Yeast two-hybrid screening identifies MPZ-1 and PTP-1 as candidate scaffolding proteins of metabotropic glutamate receptors in Caenorhabditis elegans
- PMID: 30417267
- DOI: 10.1007/s10158-018-0218-2
Yeast two-hybrid screening identifies MPZ-1 and PTP-1 as candidate scaffolding proteins of metabotropic glutamate receptors in Caenorhabditis elegans
Abstract
The metabotropic glutamate receptors (mGluRs) are a class of G-protein-coupled receptor that undergo extensive interactions with scaffolding proteins, and this is intrinsic to their function as an important group of neuromodulators at glutamatergic synapses.

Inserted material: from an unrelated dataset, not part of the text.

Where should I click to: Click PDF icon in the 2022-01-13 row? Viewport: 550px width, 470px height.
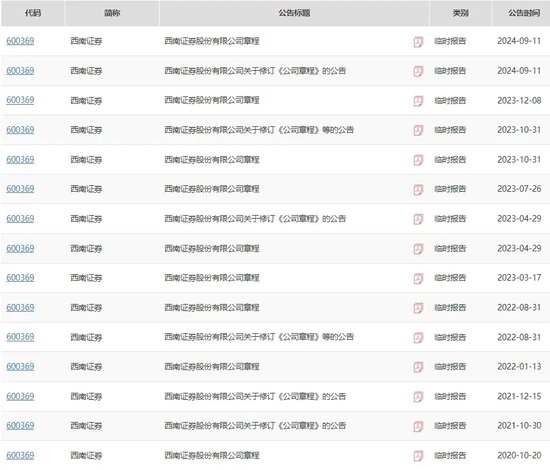coord(418,367)
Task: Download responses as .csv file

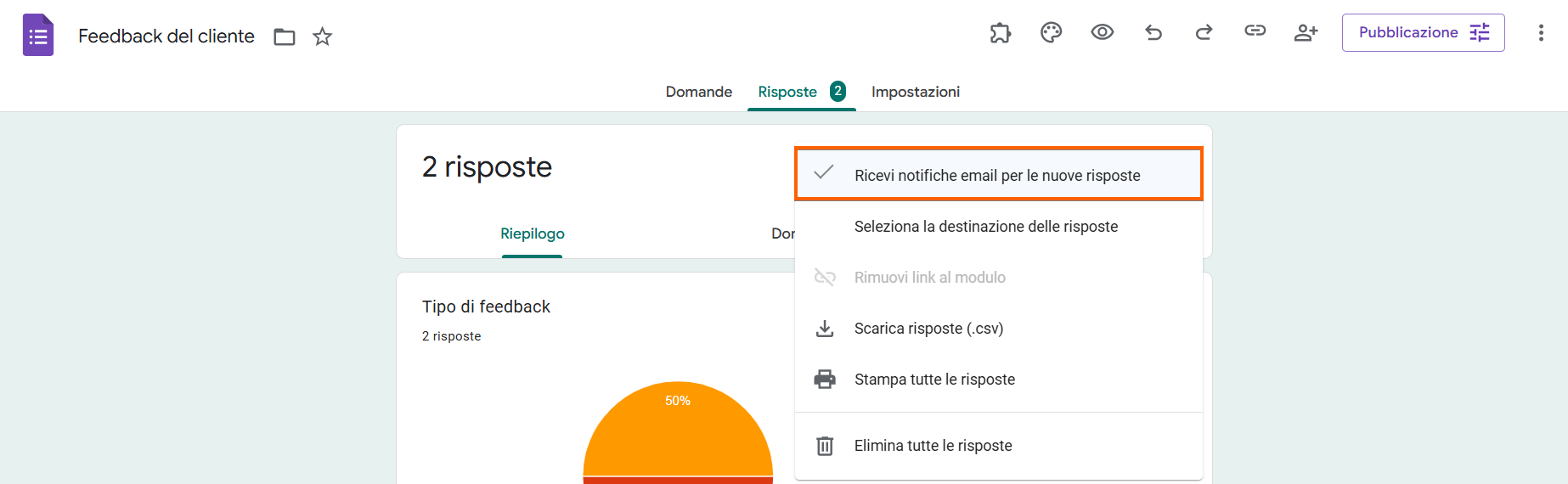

The Caenorhabditis elegans nervous system expresses three metabotropic glutamate receptors, MGL-1, MGL-2 and MGL-3. Relatively little is known about how the function and signalling of these receptors is organised in C. elegans. To identify proteins that scaffold the MGL-1 receptor, we have conducted a yeast two-hybrid screen. Three of the interacting proteins, MPZ-1, NRFL-1 and PTP-1, displayed motifs characteristic of mammalian mGluR scaffolding proteins. Using cellular co-expression criterion, we show mpz-1 and ptp-1 exhibited overlapping expression patterns with subsets of mgl-1 neurons. This included neurones in the pharyngeal nervous system that control the feeding organ of the worm. The mGluR agonist L-CCG-I inhibits the activity of this network in wild-type worms, in an MGL-1 and dose-dependent manner. We utilised L-CCG-I to identify if MGL-1 function was disrupted in mutants with deletions in the mpz-1 gene. The mpz-1 mutants displayed a largely wild-type response to L-CCG-I, suggesting MGL-1 signalling is not overtly disrupted consistent with a non-obligatory modulatory function in receptor scaffolding. The selectivity of the protein interactions and overlapping expression identified here warrant further investigation of the functional significance of scaffolding of metabotropic glutamate receptor function.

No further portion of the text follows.